ESXi host is unresponsive due to non-recoverable hardware processor transition

book

Article ID: 427078

calendar_today

Updated On:

Products

VMware vSphere ESXi

Issue/Introduction

An ESXi host intermittently or permanently enters a "Not Responding" state in VMware Aria Operations or vCenter. Upon investigation of the hardware logs, the host reports fatal processor errors.

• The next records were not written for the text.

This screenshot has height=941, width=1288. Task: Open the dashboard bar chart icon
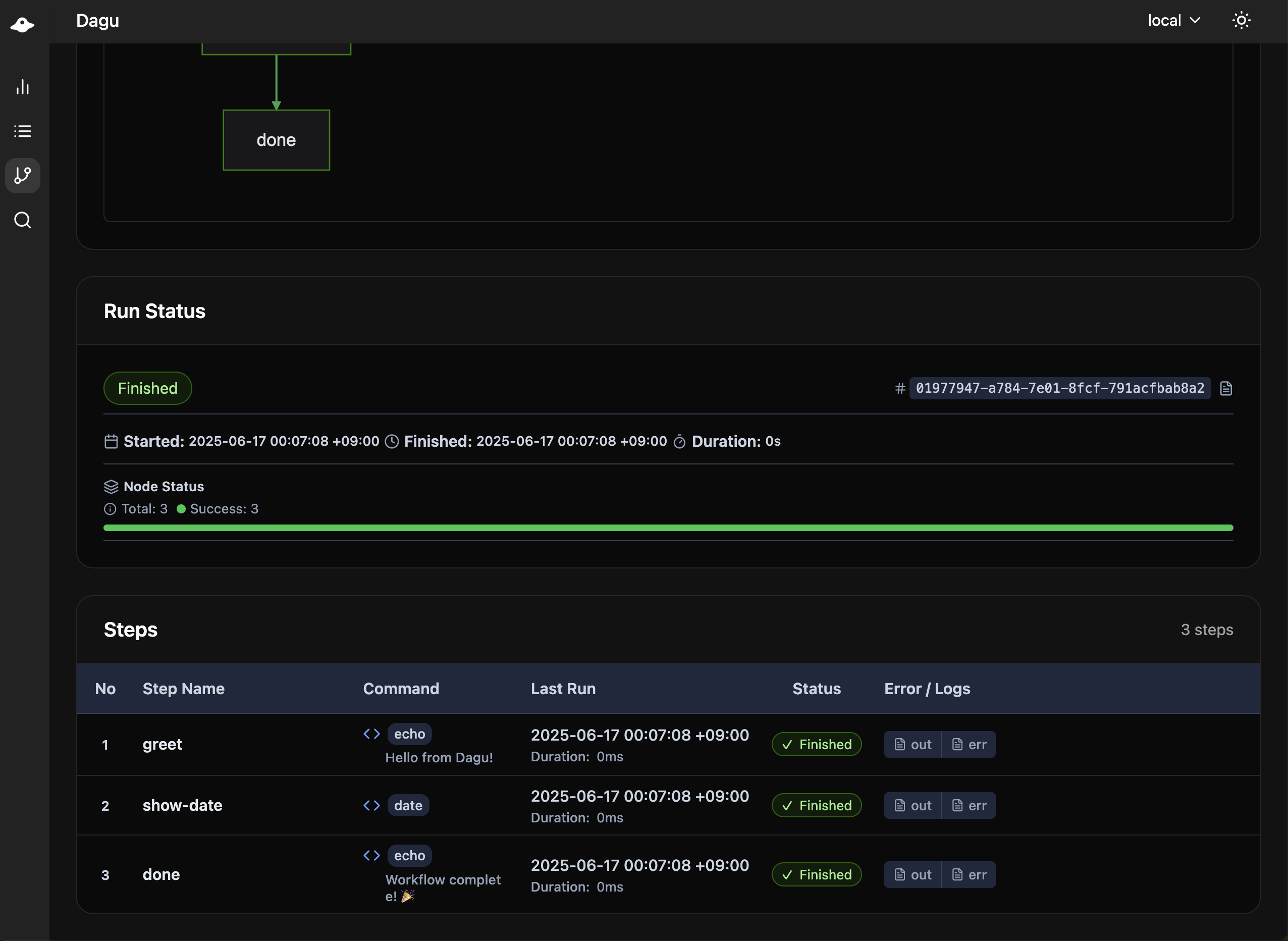point(22,87)
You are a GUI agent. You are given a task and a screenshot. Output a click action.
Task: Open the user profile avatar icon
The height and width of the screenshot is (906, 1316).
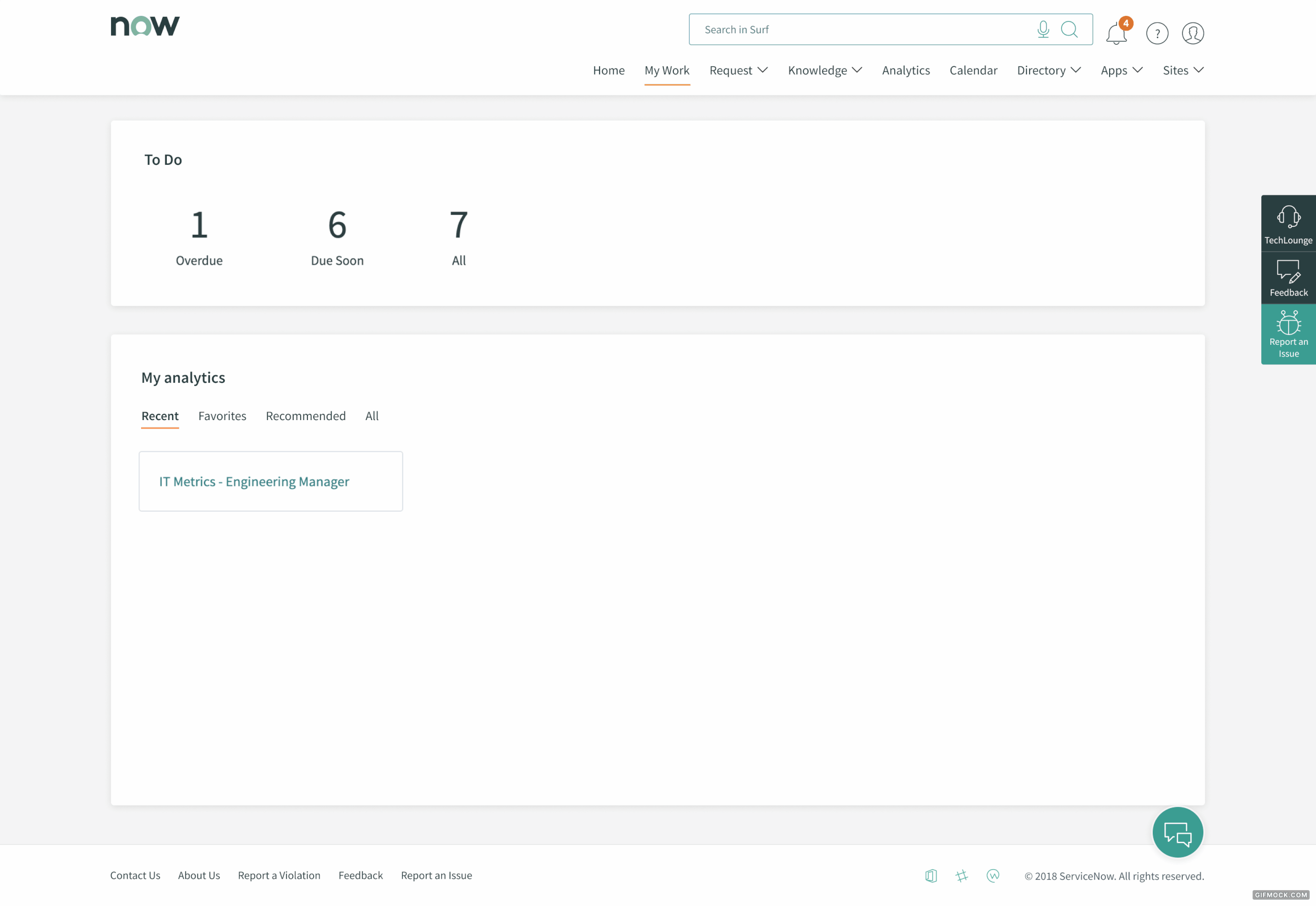point(1192,34)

The following error messages are observed in the System Event Logs (SEL):

   Record Id: xx
   When: 2026-01-27T20:02:01
   Event Type: 7 (Fatal/NonRecoverable)
   SEL Type: 2 (System Event)
   Message: Assert + Processor Transition to Non-recoverable
   Sensor Number: 13
   Raw: 


   Record Id: xx
   When: 2026-01-27T20:02:02
   Event Type: 7 (Fatal/NonRecoverable)
   SEL Type: 2 (System Event)
   Message: Assert + Processor Transition to Non-recoverable
   Sensor Number: 13
   Raw: 

Environment

 VMware ESXi 7.x

 VMware ESXi 8.x

Cause

The issue is caused by a physical hardware failure of **Processor 2**. Specifically, the processor triggered a thermal or internal fault, resulting in a transition to a "Non-recoverable" state. This state prevents the CPU from processing instructions, leading to the host becoming unresponsive to the hypervisor and management layers.

Resolution

To resolve this issue, you must address the physical hardware failure:

1. **Identify the Faulty Component:** Review the System Event Logs (SEL) or the Hardware Status tab in vCenter to confirm which processor is reporting the fatal error (in this case, Processor 2).
2. **Contact Hardware Vendor:** Engage your server hardware manufacturer's support team to initiate a replacement for the failed CPU.
3. **Inspect Cooling:** You should have the hardware vendor verify the integrity of the heatsink and cooling fans associated with that processor socket to ensure no external factors caused the thermal event.
4. **Validate Repair:** Once the hardware is replaced, clear the hardware logs, reboot the host, and monitor for any new "Assert" events in the SEL.